The problem. Print, exactly as they appear in the listing below, the lines from the line with "Task: Check the checkbox for playlist ID 7" to the line with "Viewport: 600px width, 500px height.", with both end lines kept.

Input records.
^^^^^^^^
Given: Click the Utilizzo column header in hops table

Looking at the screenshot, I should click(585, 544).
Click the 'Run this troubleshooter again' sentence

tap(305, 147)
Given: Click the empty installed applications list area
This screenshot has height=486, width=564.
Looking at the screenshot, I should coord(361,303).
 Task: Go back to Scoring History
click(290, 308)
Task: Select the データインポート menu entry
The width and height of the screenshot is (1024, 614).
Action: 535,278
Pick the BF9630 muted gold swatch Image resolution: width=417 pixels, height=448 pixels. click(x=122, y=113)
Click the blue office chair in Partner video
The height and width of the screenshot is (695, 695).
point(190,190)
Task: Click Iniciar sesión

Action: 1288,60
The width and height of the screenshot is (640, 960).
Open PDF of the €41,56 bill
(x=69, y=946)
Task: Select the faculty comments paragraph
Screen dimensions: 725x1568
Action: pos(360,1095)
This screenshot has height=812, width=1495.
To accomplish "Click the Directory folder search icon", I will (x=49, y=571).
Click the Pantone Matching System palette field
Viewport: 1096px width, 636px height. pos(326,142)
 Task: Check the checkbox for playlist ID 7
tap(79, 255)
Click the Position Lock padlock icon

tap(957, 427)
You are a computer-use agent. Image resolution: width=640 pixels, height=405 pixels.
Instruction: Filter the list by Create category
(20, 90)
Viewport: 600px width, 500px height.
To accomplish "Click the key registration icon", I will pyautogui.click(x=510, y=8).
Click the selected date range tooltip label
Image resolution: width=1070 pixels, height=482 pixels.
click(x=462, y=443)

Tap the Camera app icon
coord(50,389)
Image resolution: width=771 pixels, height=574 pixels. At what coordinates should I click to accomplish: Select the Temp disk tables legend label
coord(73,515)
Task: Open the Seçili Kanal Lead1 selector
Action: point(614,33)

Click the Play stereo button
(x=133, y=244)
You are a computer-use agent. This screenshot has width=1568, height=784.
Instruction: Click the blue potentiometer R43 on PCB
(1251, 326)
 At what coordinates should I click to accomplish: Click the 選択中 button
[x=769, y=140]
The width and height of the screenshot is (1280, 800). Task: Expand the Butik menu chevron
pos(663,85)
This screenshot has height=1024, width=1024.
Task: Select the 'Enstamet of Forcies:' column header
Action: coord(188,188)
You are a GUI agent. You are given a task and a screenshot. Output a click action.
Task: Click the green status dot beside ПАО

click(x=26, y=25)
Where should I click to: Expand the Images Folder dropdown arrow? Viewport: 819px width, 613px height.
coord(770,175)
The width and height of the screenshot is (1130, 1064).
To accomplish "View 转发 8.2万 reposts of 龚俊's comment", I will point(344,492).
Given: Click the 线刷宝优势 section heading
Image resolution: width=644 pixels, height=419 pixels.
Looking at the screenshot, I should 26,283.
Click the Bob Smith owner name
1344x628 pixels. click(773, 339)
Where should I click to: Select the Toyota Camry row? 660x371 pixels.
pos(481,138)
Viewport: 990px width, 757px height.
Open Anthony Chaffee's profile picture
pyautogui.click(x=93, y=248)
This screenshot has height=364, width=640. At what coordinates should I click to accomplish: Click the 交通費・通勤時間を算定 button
^^^^^^^^
Result for this exercise.
 Task: Check the checkbox for playlist ID 7
tap(79, 255)
Click the Position Lock padlock icon

tap(957, 427)
You are a computer-use agent. Image resolution: width=640 pixels, height=405 pixels.
Instruction: Filter the list by Create category
(20, 90)
Viewport: 600px width, 500px height.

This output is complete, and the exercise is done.